Abdülkadir Meragi kimdir?

İsmindeki nisbeden de anlaşılacağı gibi Azerbaycan’ın Meraga şehrinde doğan ve medeniyet târihimizde Itrî, Dede Efendi gibi isimlerle birlikte Türk mûsıkîsinin en önemli bestekârlarından kabûl edilen ünlü Türk mûsıkî nazariyatçısı. Bu genel tanımı yapmamıza rağmen, yaşadığı dönemde Arap, Fars ve Türk mûsıkîlerinin nazariyat noktasında ayrılmamış olduğunu ve Klâsik Türk Mûsıkîsi geleneğimizin o târihlere kadar indirilemeyeceğini söyleyenler de mevcuttur. Bu değerlendirmeler ilmî ölçütler içinde yapılmış olsalar da Merâgî’yi medeniyet târihimizde bir yere koymak, yine yaşadığı çağda bütünleşik İslâm medeniyetinin bir cüzü olan diğer unsurların hakkı olduğu kadar, kendisinin Türklüğü dolayısıyla, belki daha fazla olarak bizim hakkımızdır.

Babası da bir âlim ve kendisi gibi mûsıkîşinâs olan Merâgî, genç yaşta doğduğu yerden ayrılıp Tebriz’e giderek Celâyir sarayına girmiş ve sultânın oğullarına nedîm tâyin edilmiştir. Bunlardan birisi de ileride Yıldırım Bâyezid’le Timur arasında bir ihtilâfa ve probleme yol açacak olan Celâyiroğlu Ahmed’dir. Merâgî, Celâyir sarayında, Tebriz ve Bağdat’ta, Timur’un bölgeyi hallaç pamuğu misâli attığı târihe (1396) dek 30 yılını geçirmiştir. Bu zaman zarfında Hâfız-ı Şirâzî ve Seyyid Şerif el-Cürcânî ile de tanışan büyük müzisyen, Şirâzî’nin bâzı şiirlerini de bestelemiştir.

Belirtilen görev.
Abdülkadir Merâgî hakkındaki metne dayanarak şu soruları cevaplayınız:
(a) Merâgî hangi şehirde doğmuştur?
(b) Merâgî, Celâyir sarayında kaç yıl geçirmiştir?
(c) Merâgî hangi şairin bazı şiirlerini bestelemiştir?
Sonraki veriler başka bir kaynaktan derlenmiştir.

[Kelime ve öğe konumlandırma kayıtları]
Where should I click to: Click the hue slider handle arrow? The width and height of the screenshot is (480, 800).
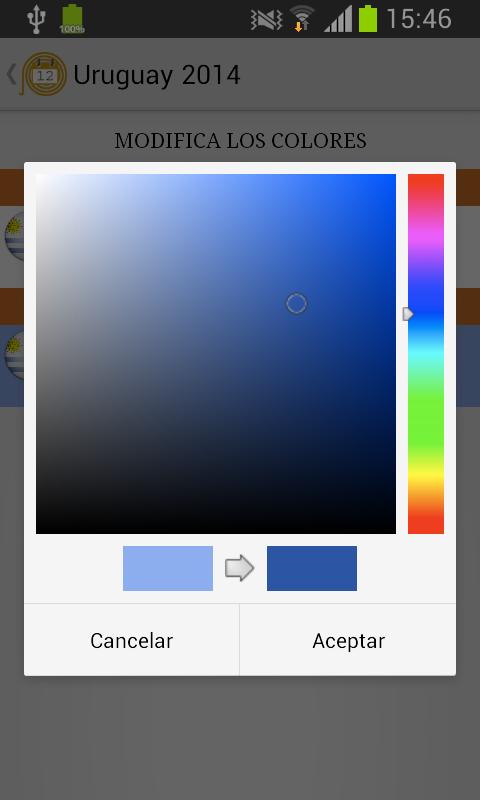(x=408, y=314)
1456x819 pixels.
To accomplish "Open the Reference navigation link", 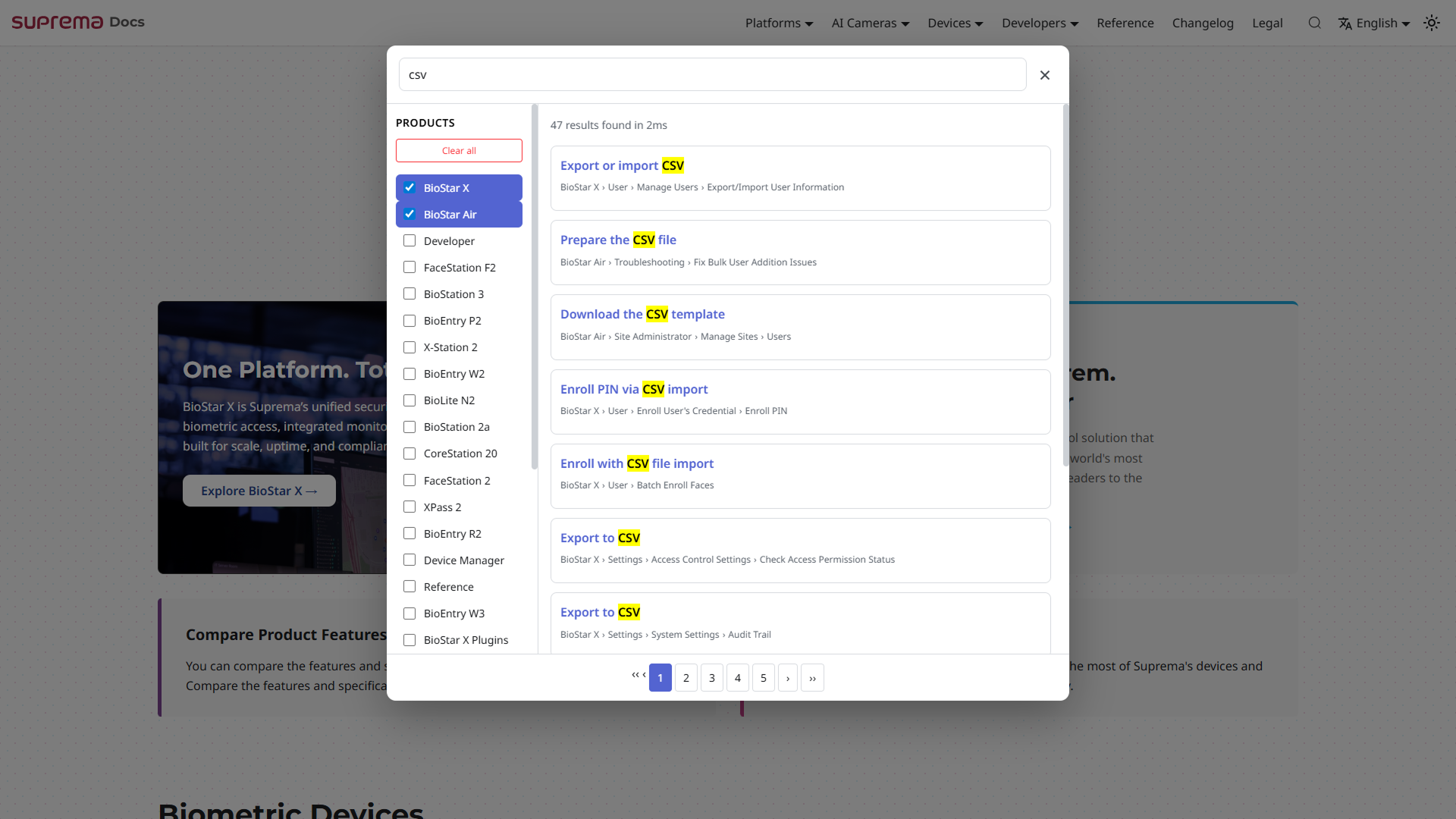I will [1125, 23].
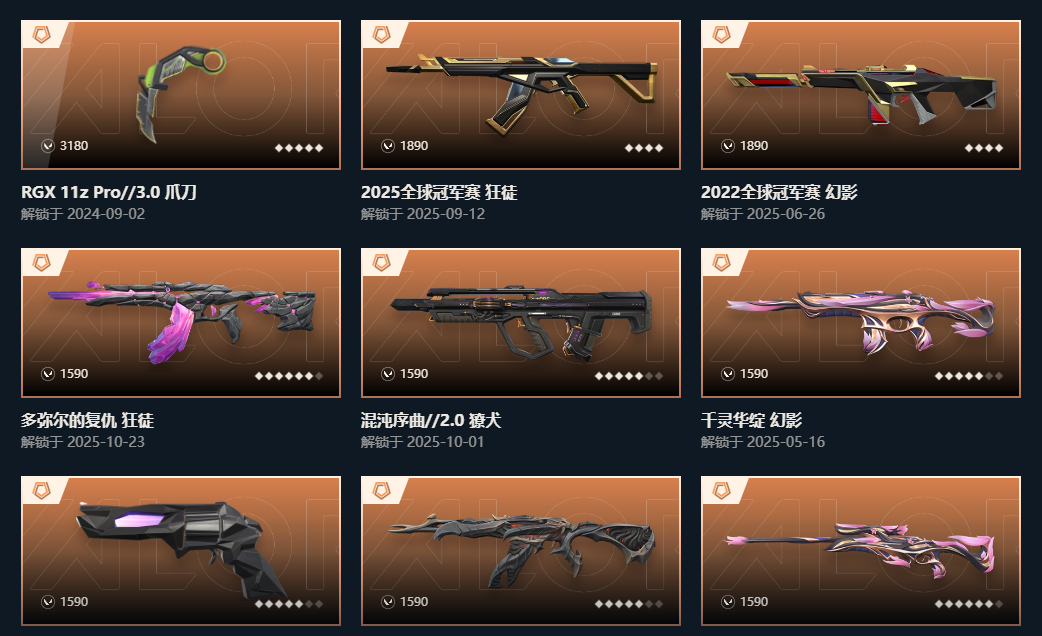This screenshot has height=636, width=1042.
Task: Select the 混沌序曲//2.0 獠犬 weapon image
Action: 521,323
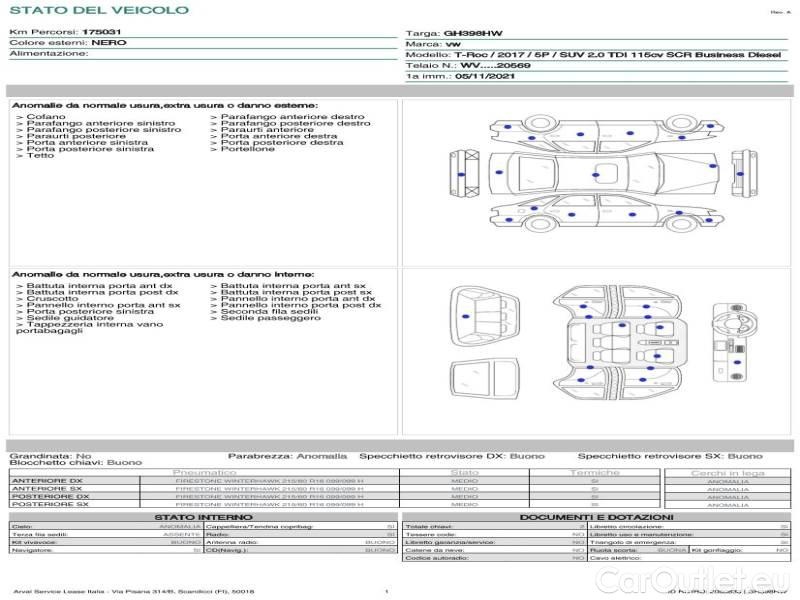Click the Cofano entry in exterior anomalies list

click(x=46, y=117)
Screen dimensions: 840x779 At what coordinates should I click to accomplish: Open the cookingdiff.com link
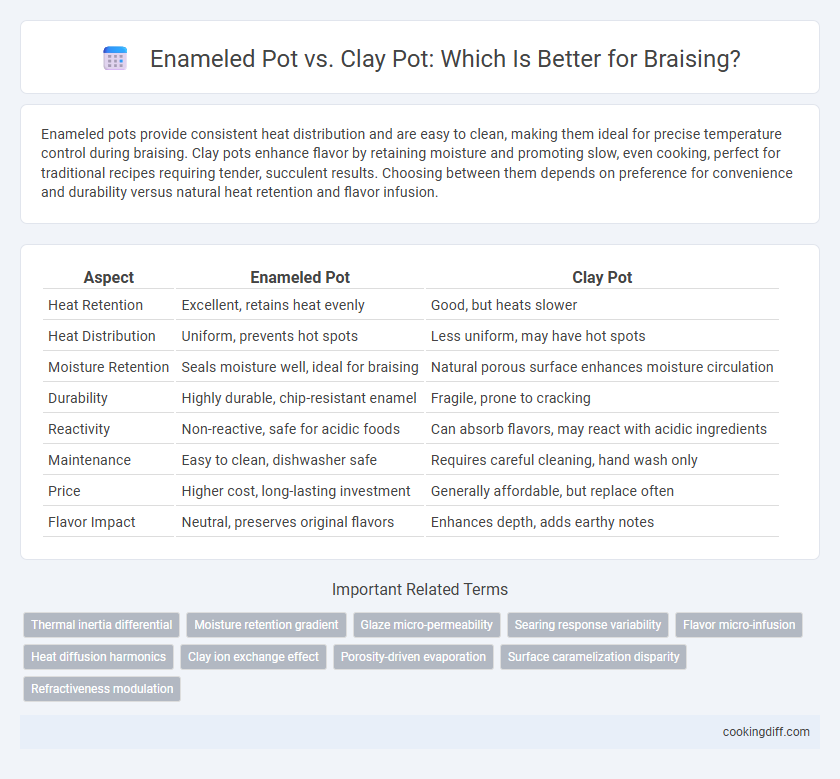click(766, 732)
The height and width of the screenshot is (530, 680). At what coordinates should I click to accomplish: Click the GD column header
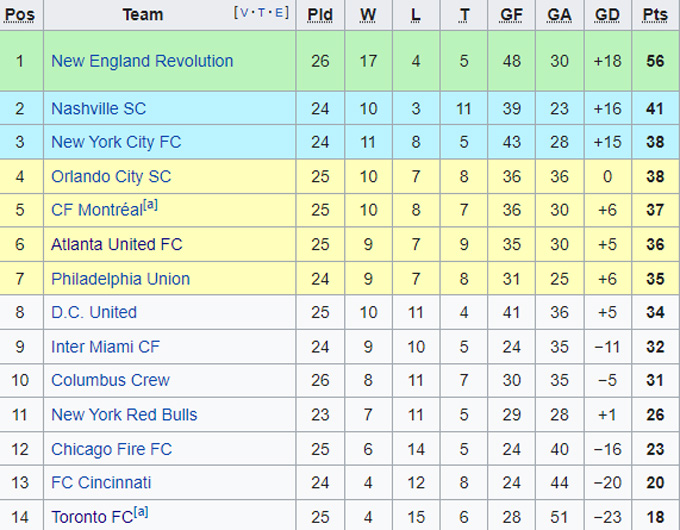(607, 14)
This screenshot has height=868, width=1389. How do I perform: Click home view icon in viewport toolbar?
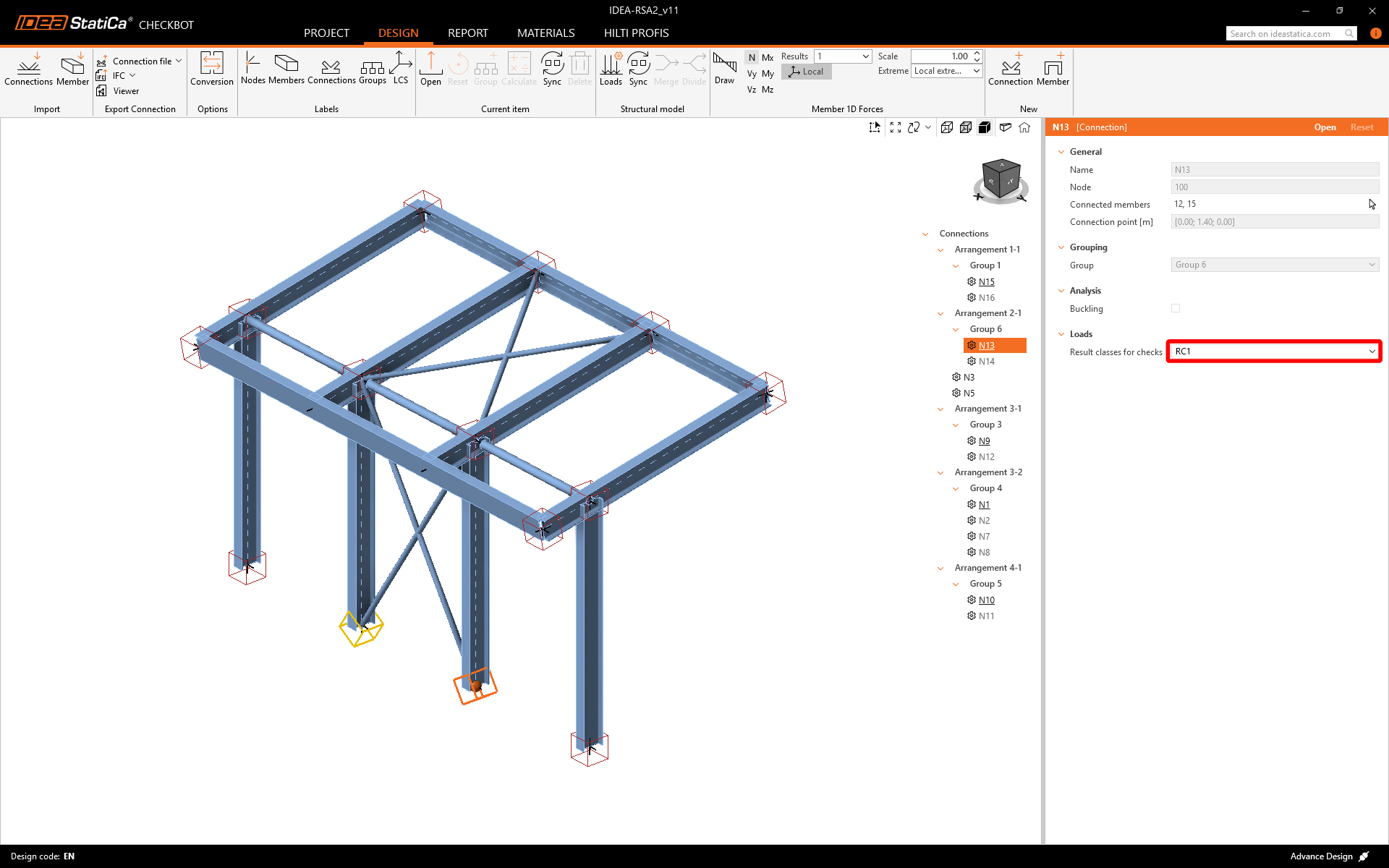pos(1024,127)
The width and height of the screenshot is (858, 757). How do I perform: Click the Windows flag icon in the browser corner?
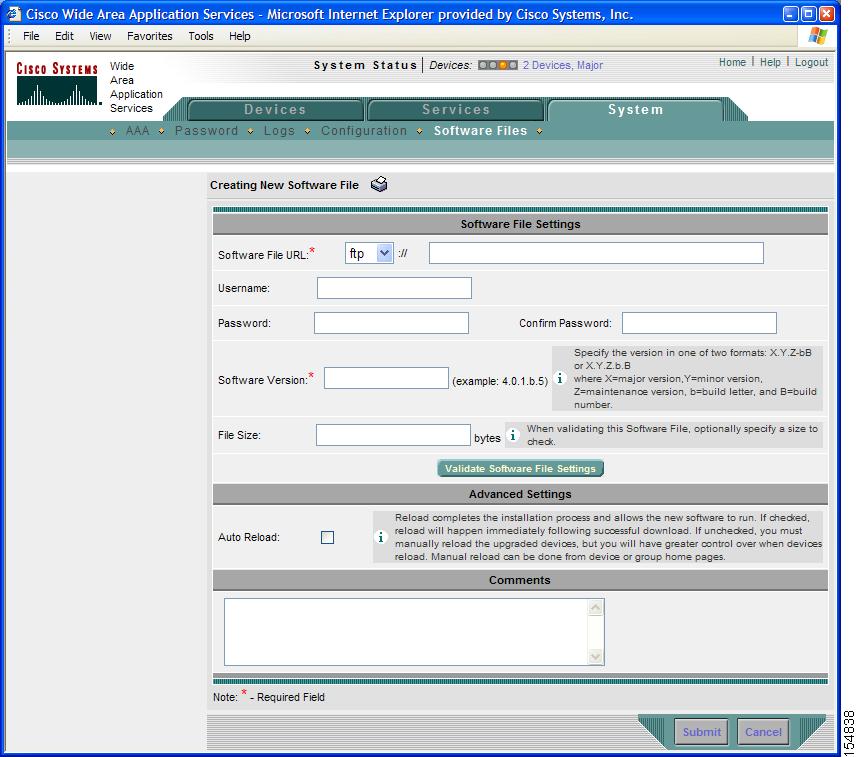coord(818,36)
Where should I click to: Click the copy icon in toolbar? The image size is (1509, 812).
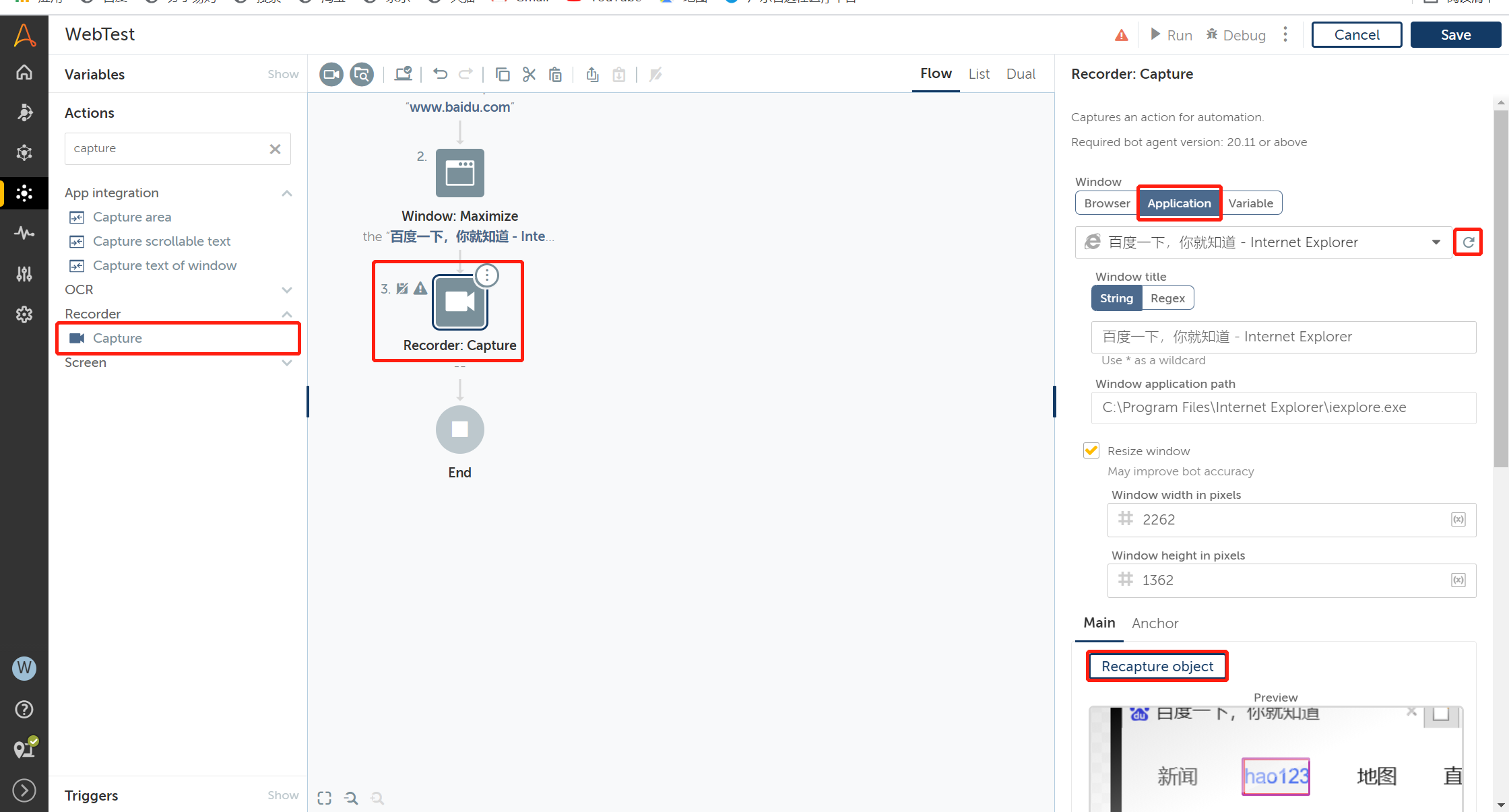point(503,74)
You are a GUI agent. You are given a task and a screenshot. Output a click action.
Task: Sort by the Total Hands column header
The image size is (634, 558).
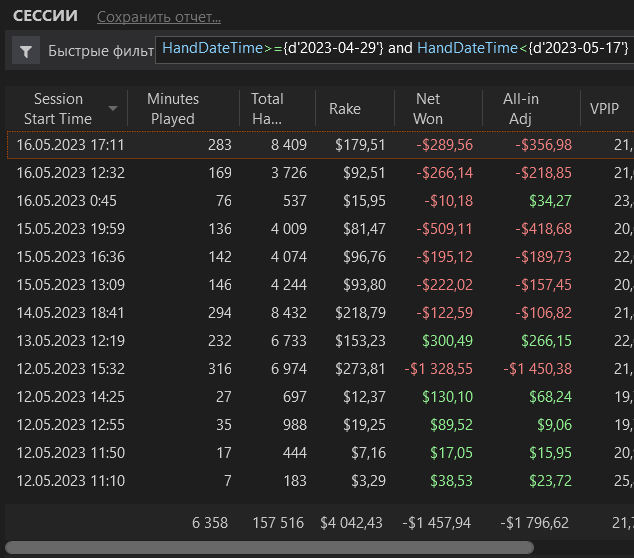pyautogui.click(x=267, y=108)
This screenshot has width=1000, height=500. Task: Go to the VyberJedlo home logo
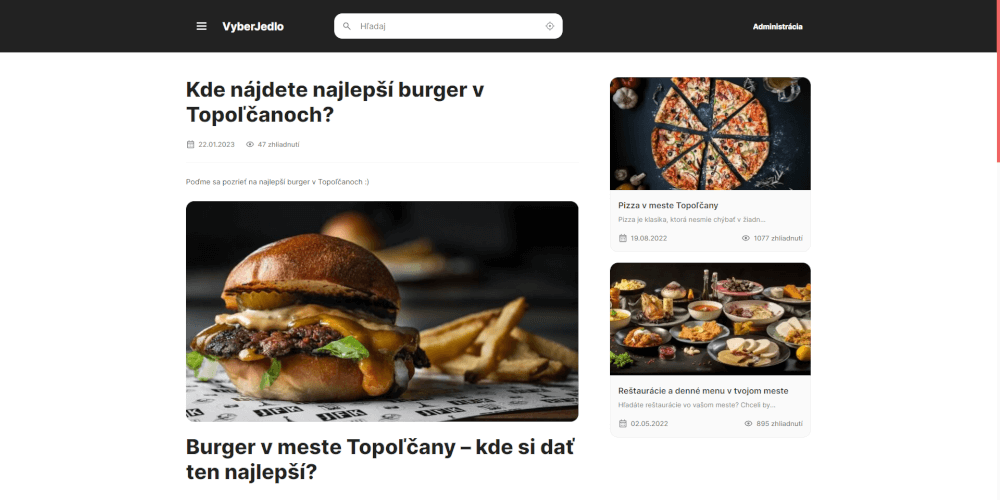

Beklenen cevap.
(a) Azerbaycan'ın Meraga şehrinde.
(b) 30 yıl.
(c) Hâfız-ı Şirâzî'nin.